Hemsley began his career at Arthur Andersen, LLP, where he served as managing partner in strategy and planning and chief financial officer (CFO). In 1997, he joined UnitedHealth Group, initially serving in senior financial roles. In 1999, he became president and chief operating officer (COO), and in 2006, he was appointed as a chief executive officer (CEO), succeeding William W. McGuire. Under his leadership, UnitedHealth Group created Optum, a subsidiary company, which is now the largest employer of physicians in the U.S.

In 2015, Hemsley was elected to the Cargill's board of directors. Cargill is a multinational food corporation, which has been America's largest private company for 38 of the last 39 years, with approximately $154 billion annual revenue as of late 2025.

In 2017, Hemsley stepped down as CEO and transitioned to the role of executive chairman of UnitedHealth Group.

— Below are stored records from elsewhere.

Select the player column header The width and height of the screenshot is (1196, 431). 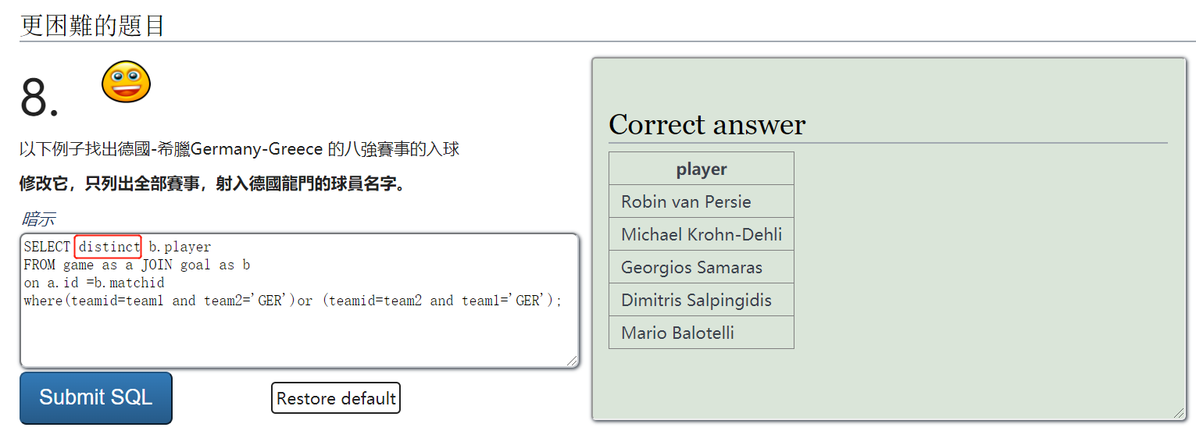coord(702,169)

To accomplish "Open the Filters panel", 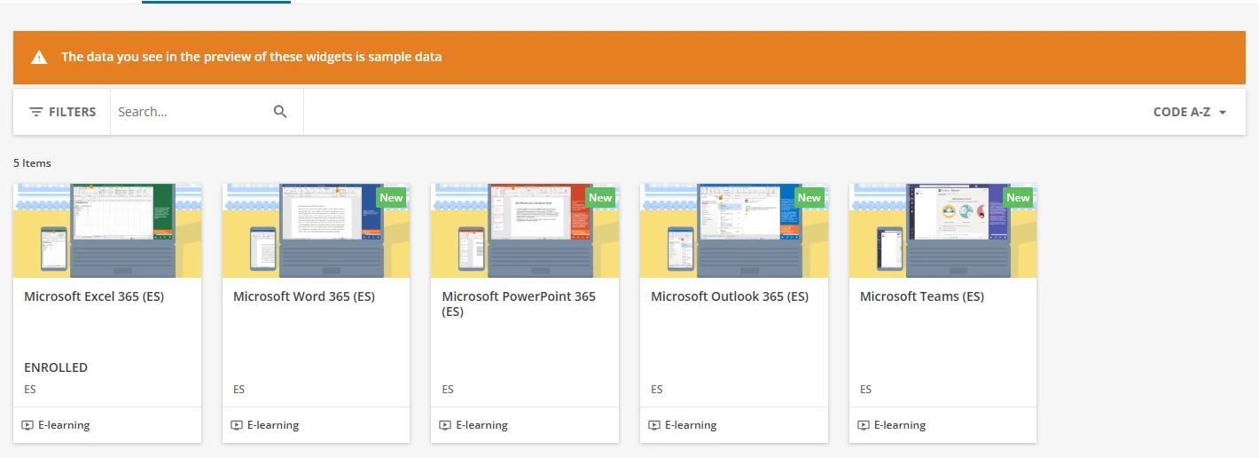I will (62, 112).
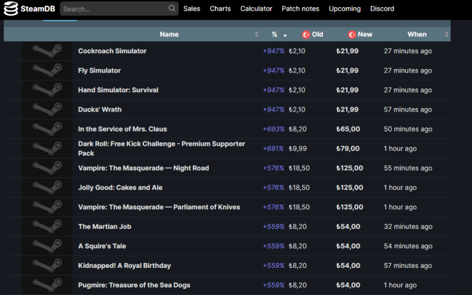472x295 pixels.
Task: Go to the Calculator page
Action: pos(256,9)
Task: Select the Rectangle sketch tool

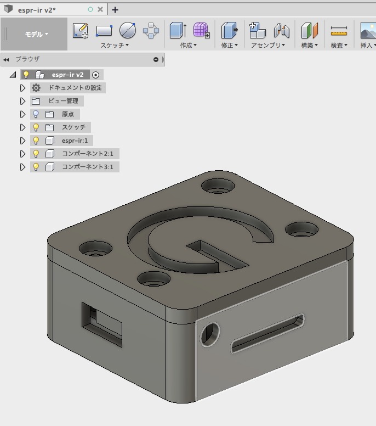Action: pos(104,31)

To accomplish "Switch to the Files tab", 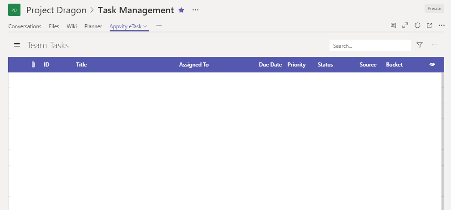I will pyautogui.click(x=54, y=26).
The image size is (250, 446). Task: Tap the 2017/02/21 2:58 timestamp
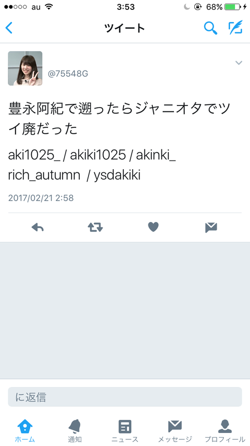coord(41,198)
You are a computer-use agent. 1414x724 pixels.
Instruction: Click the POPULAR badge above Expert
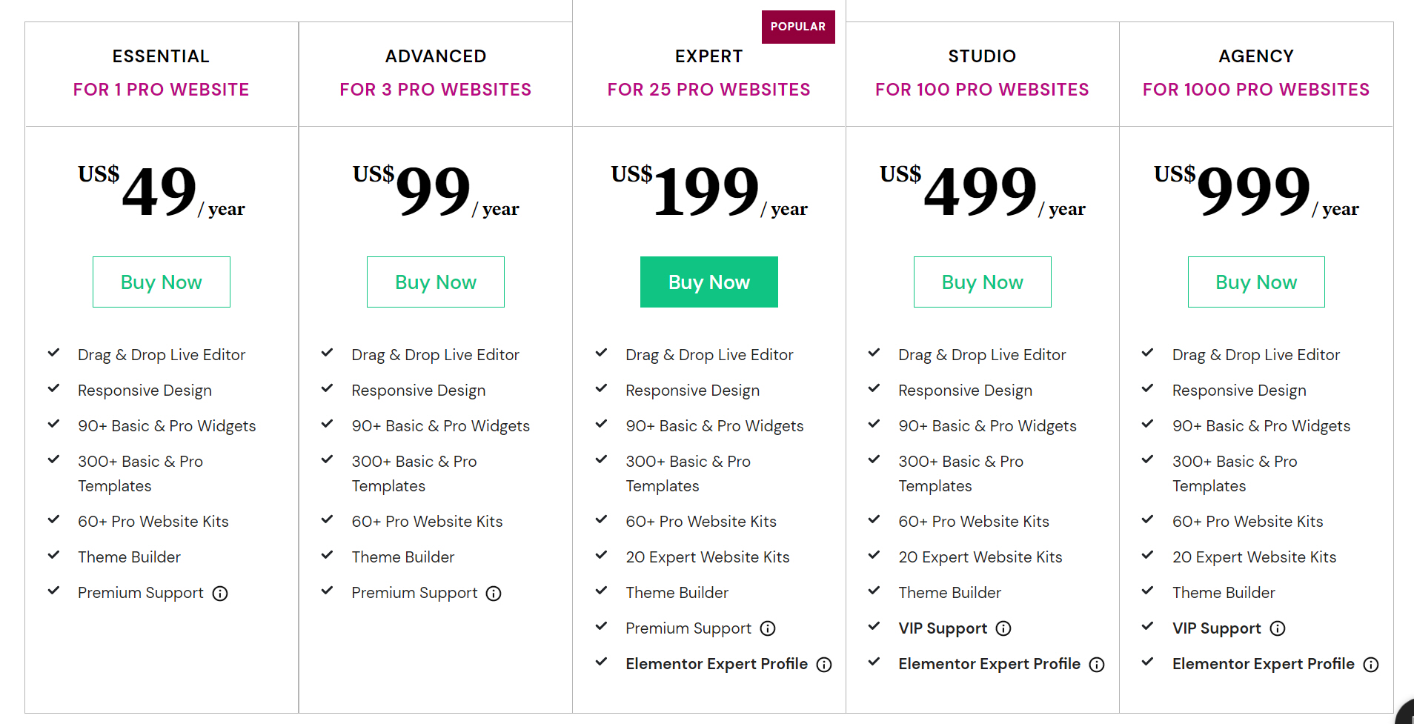click(798, 27)
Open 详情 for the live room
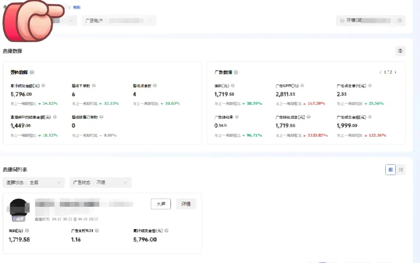The height and width of the screenshot is (263, 420). click(186, 204)
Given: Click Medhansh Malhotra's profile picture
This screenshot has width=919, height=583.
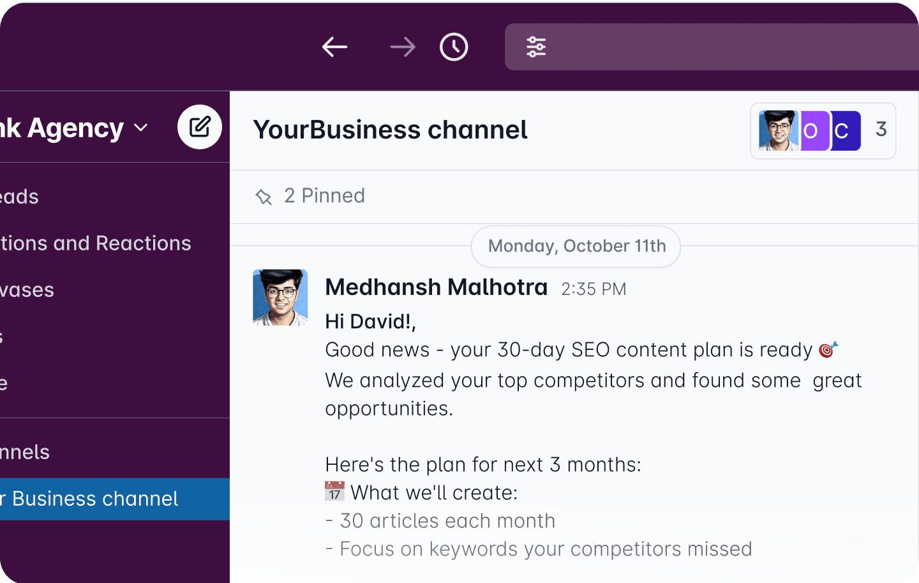Looking at the screenshot, I should tap(280, 296).
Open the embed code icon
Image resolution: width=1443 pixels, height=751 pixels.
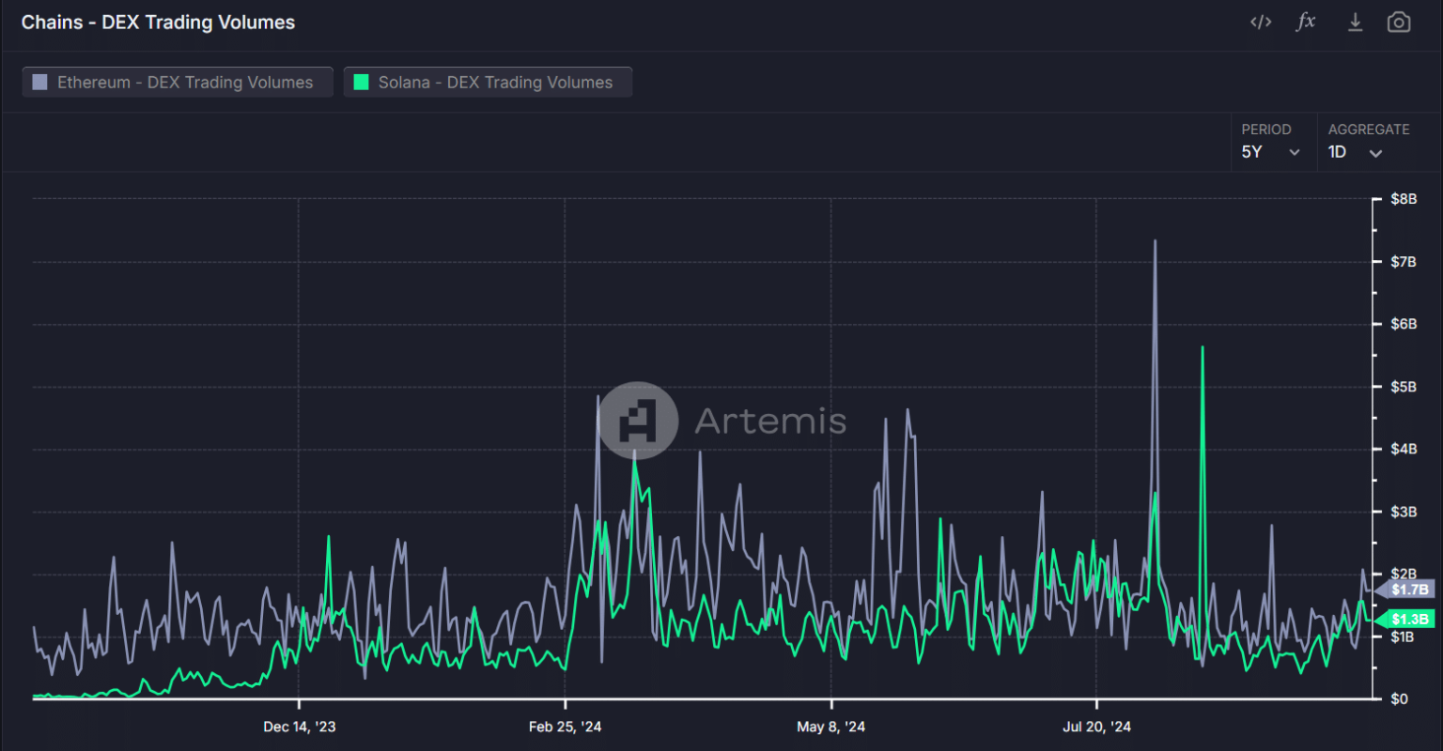pos(1261,23)
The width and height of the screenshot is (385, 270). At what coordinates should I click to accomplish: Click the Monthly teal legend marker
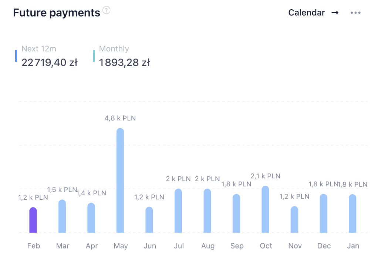click(94, 56)
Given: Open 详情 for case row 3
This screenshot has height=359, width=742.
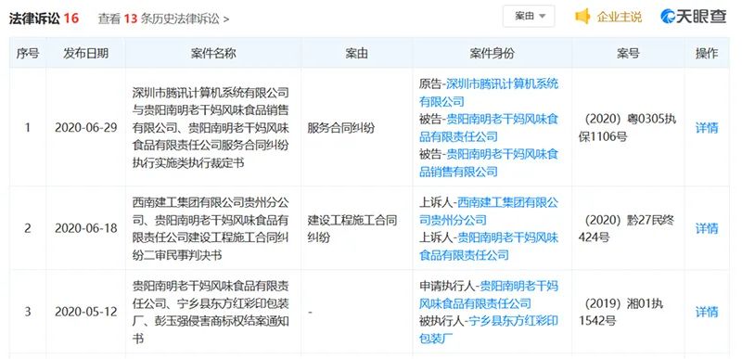Looking at the screenshot, I should pos(707,312).
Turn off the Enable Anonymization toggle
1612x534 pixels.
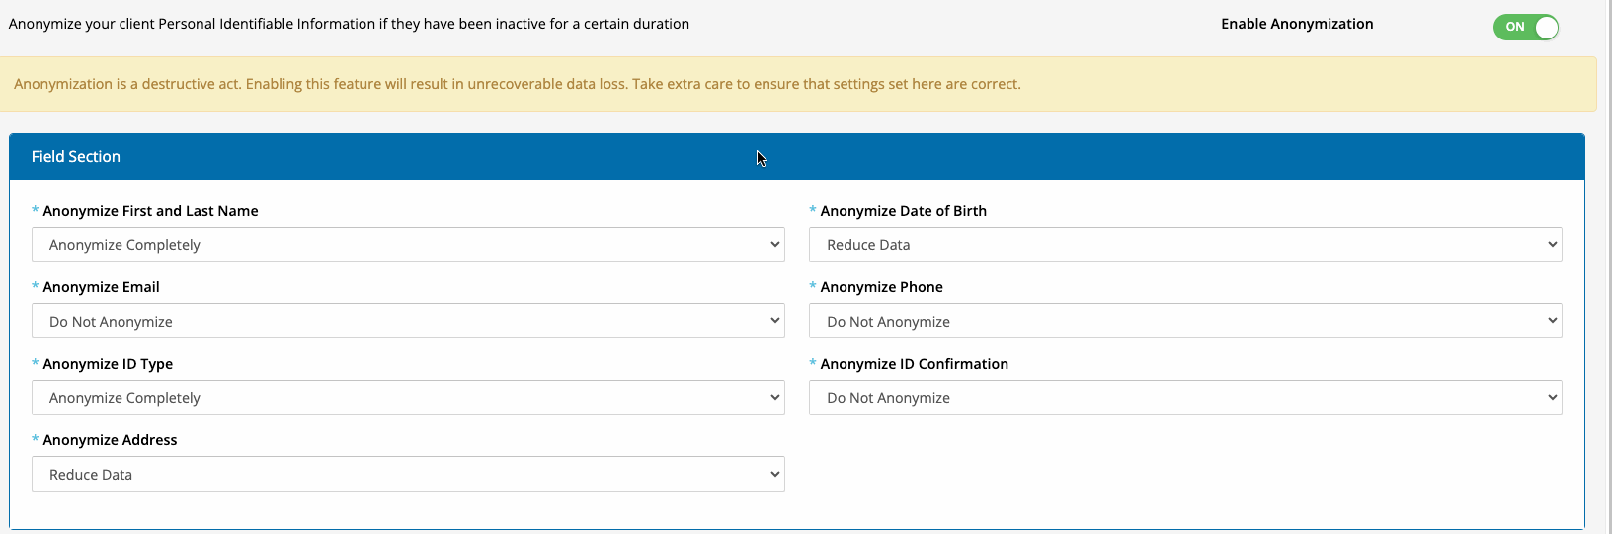[x=1525, y=27]
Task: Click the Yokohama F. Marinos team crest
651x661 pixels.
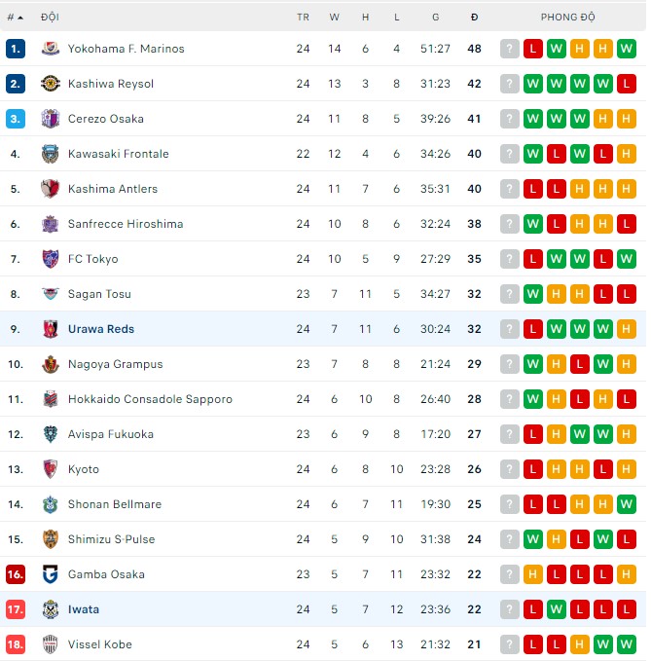Action: pyautogui.click(x=51, y=49)
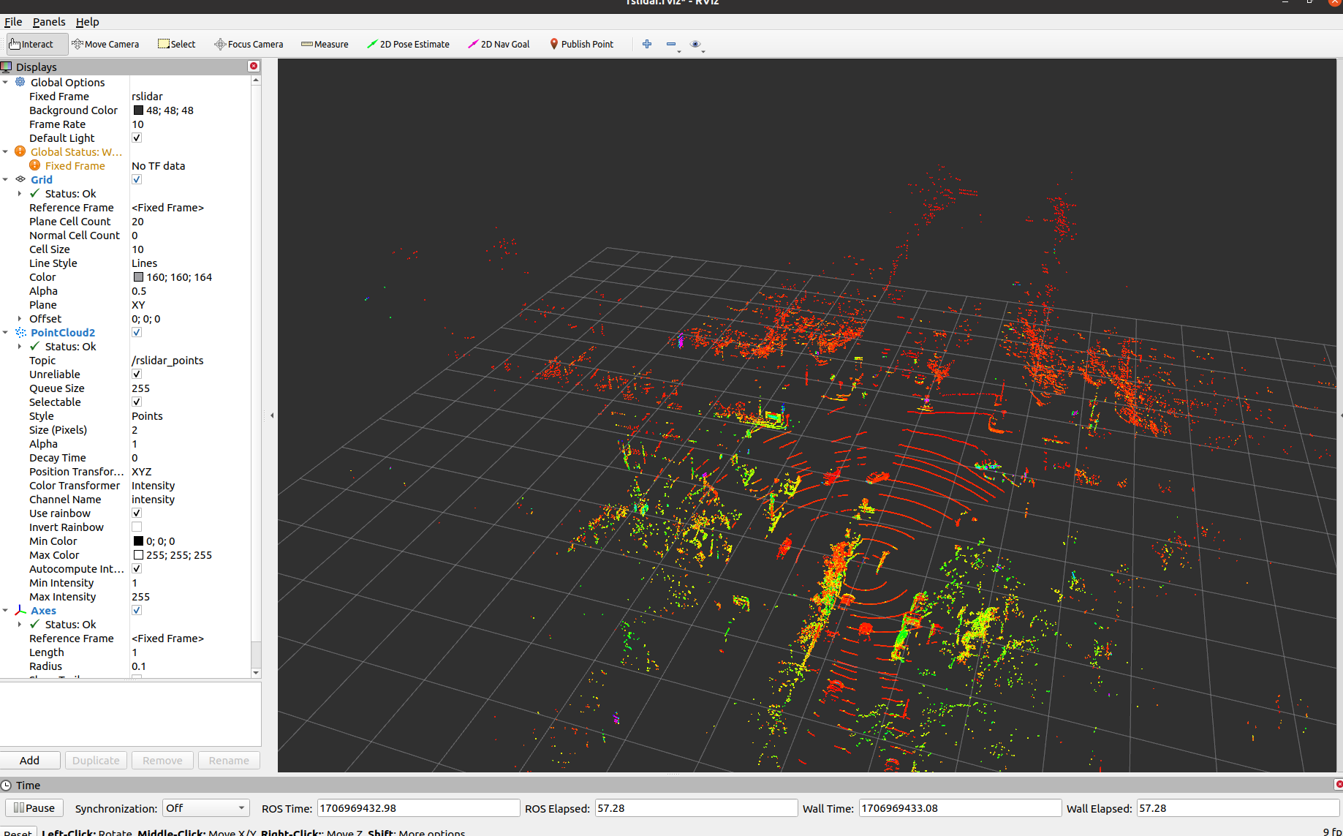Open the File menu
The image size is (1343, 836).
click(13, 22)
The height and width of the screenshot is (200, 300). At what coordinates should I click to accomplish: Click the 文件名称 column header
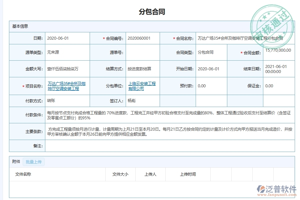pyautogui.click(x=22, y=174)
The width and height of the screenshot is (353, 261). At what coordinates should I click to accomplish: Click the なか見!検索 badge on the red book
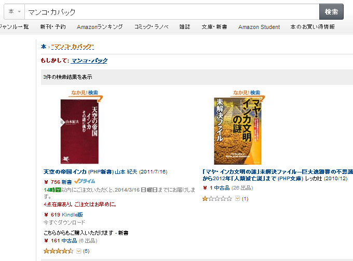point(86,94)
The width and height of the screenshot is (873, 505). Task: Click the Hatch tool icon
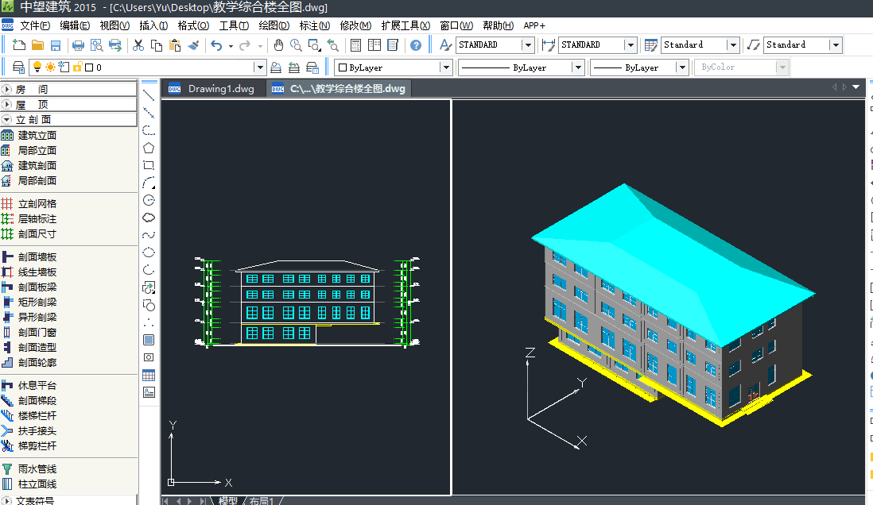(149, 340)
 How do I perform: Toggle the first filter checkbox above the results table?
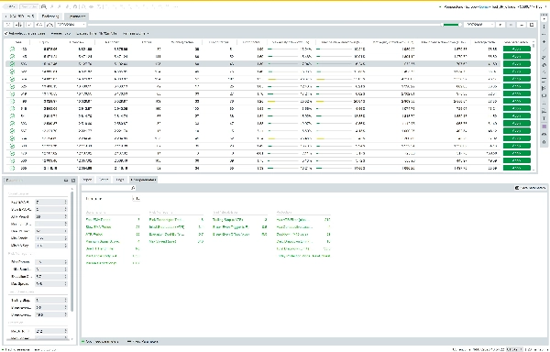[6, 34]
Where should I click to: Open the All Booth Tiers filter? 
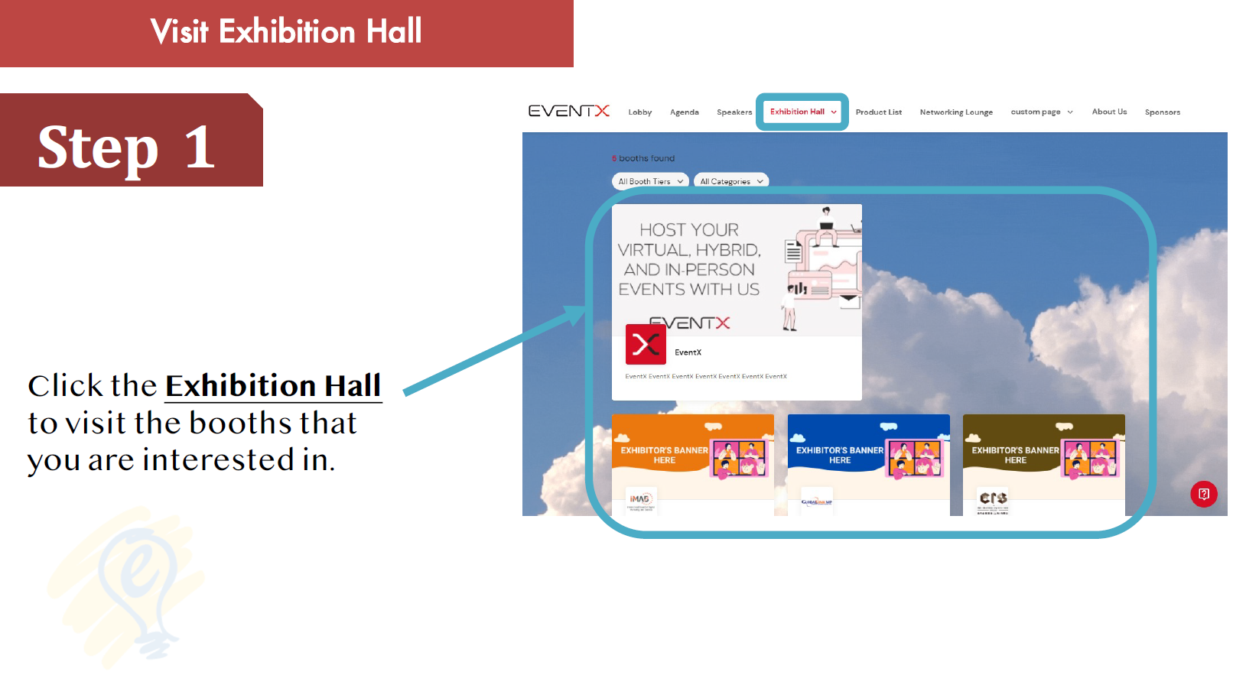(650, 181)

In 2019, while he was UnitedHealth Group chairman, Hemsley founded a private investment firm, Cloverfields Capital Group LP.

A lawsuit was filed against Hemsley, UnitedHealthcare CEO Brian Thompson, and two other senior executives in May 2024 for alleged fraud and insider trading due to failing to disclose an antitrust investigation into the company by the United States Department of Justice and selling stock options before the probe was made public. According to the claim, “In the four months between learning about the DOJ investigation and the investigation becoming public, UnitedHealth’s Chairman Stephen Hemsley sold over $102 million of his personally held UnitedHealth shares and Brian Thompson, the CEO of UnitedHealthcare, sold over $15 million of his personally held UnitedHealth shares.”

=== Compensation ===
Business Week reported his annual salary as $14,518,164 in 2009. For 2016, his compensation was estimated at $31.3 million, representing a 55.8 percent increase compared to 2015, which was estimated at $14,500,000 by FierceHealthcare.

Forbes magazine ranked him at 269th in its 2009 Special Report on CEO Compensation. Hemsley was paid $102 million in 2009, according to a filing with the Securities and Exchange Commission. In 2011, he was named the highest paid CEO by Forbes following a large gain in the value of his stock ownership.

In 2025, following his return as CEO of UnitedHealth Group, Hemsley was awarded a compensation package that included $60 million in stock options, set to vest over three years, along with a base annual salary of $1 million. As of February 2026, Hemsley's net worth was estimated to be at least $990 million.

=== Other positions ===
Hemsley is a trustee of the University of St. Thomas, Minnesota. He is a member of the National Executive Board of the Boy Scouts of America, the organization's governing body.